This story originally appeared in the spring/summer 2020 issue of Harker Magazine.
By Vikki Bowes-Mok
Audrey Kwong ’07 was 2 ½ years old when she took her first violin lesson.
“Music has been such a big part of my life from the beginning,” said Kwong.
Kwong attended Harker from grades 6-12 and was very involved in every aspect of performing arts, from orchestra and choir to dance. She was the featured violin soloist when the orchestra traveled to Budapest, Vienna and Prague her sophomore year and France her senior year.

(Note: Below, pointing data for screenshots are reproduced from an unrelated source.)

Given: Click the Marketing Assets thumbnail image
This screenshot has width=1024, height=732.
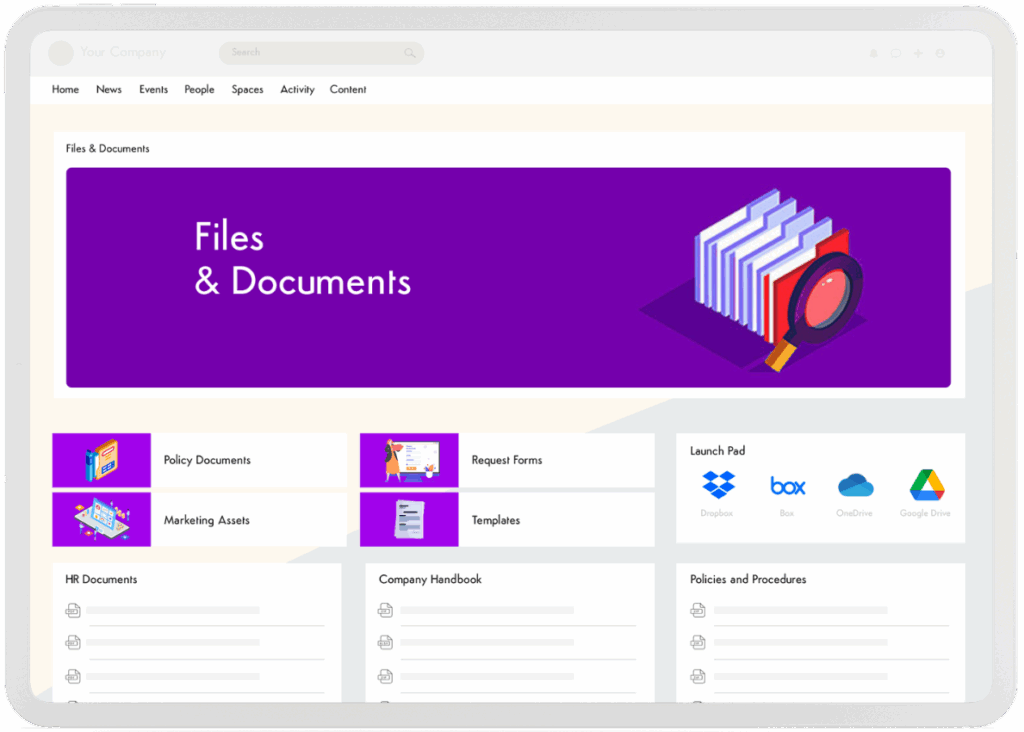Looking at the screenshot, I should pyautogui.click(x=101, y=519).
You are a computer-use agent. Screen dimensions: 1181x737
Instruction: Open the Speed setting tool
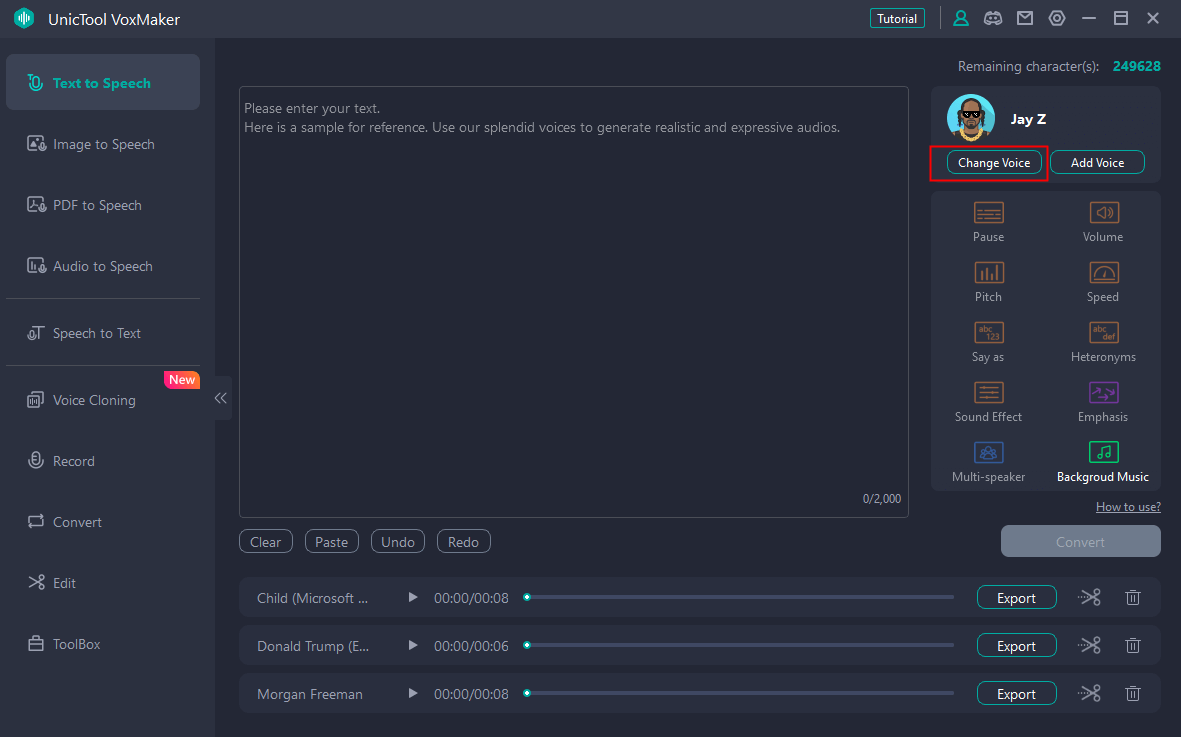pyautogui.click(x=1103, y=273)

“Audrey was the music gal of her graduating class. She not only sang in Cantilena but was concertmaster of the orchestra and participated in the dance show,” said Susan Nace, upper school choral teacher. “Audrey was a curious and provocative student, and most memorably, she chose an unusual piece for her senior showcase performance. Rather than the usual classical concerto or sonata movement, she went rogue and played a jazzy solo violin version of Gershwin’s ‘It Ain’t Necessarily So’ from ‘Porgy and Bess,’ complete with choreography! It was an unexpected delight in an otherwise very classical evening of Vivaldi, Haydn, Chopin and Fauré.”
When Kwong wasn’t performing at school, she played in the California Youth Symphony from grades 6-12 and took to the stage with Children’s Musical Theater. She attended Interlochen Center for the Arts one summer during high school and was completely filled up by being surrounded by people who were so passionate about music.
After graduating from Harker, Kwong went on to study violin performance at the University of Southern California, where she practiced violin for six to eight hours every day. Before her senior year, she had an internship with the Los Angeles Children’s Chorus, where she broadened her views about a career in music.
Kwong realized that she needed a little more “marination time” before she launched her career and was encouraged to consider an arts management program. After being accepted by a variety of schools, she decided to attend graduate school at Carnegie Mellon University.
“Thank goodness for Harker’s excellent academics, because Carnegie’s arts management program was much more academically rigorous than USC’s music program. It was a complete shift, but I was ready for it,” remembered Kwong with a smile. “Then I interned with the Pittsburgh Symphony as an operations intern and I realized that logistics was my thing.” That realization has guided her career in music ever since. First Kwong interned at the Aspen Music Festival and School, a massive musical festival with 400 public events over eight weeks. The experience, which she calls “the craziest thing I’ll ever do,” confirmed her love of logistics.
She enjoyed it so much that she took a full-time position at the Aspen Festival and stayed for six seasons, where she said she grew up professionally.
Although she loved her time in Aspen, it was small-town living and she was looking for a new challenge when an opportunity opened up in St. Louis. Kwong was excited to become artistic operations manager, helping the St. Louis Symphony Orchestra from behind the scenes. She wears many hats, including coordinating musicians with stage and house managers to keep performances on time and budget, to managing tours and special events.
When she’s not keeping the symphony on track, Kwong plays in two bands, Boxcar and Andrew & the Dolls.
“Playing in these bands feeds a totally different musical side because a lot of what we play is improv, but then I’ll grab napkins and write down the notes so I can play it again,” said Kwong enthusiastically. “Music is about community and finding your people; and I’m able to do this whether I’m playing in bands or working for the symphony, both of which feed my musical passion.”